▼▼▼

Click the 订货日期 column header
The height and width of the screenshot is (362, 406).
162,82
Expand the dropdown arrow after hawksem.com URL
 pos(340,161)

▲▲▲

◆ **YOUR GOAL**
You are asked to reproduce word for word the line containing "The height and" and every subsequent line through the end of the entries.

◆ **WRITTEN RESPONSE**
The height and width of the screenshot is (362, 406).
162,82
Expand the dropdown arrow after hawksem.com URL
 pos(340,161)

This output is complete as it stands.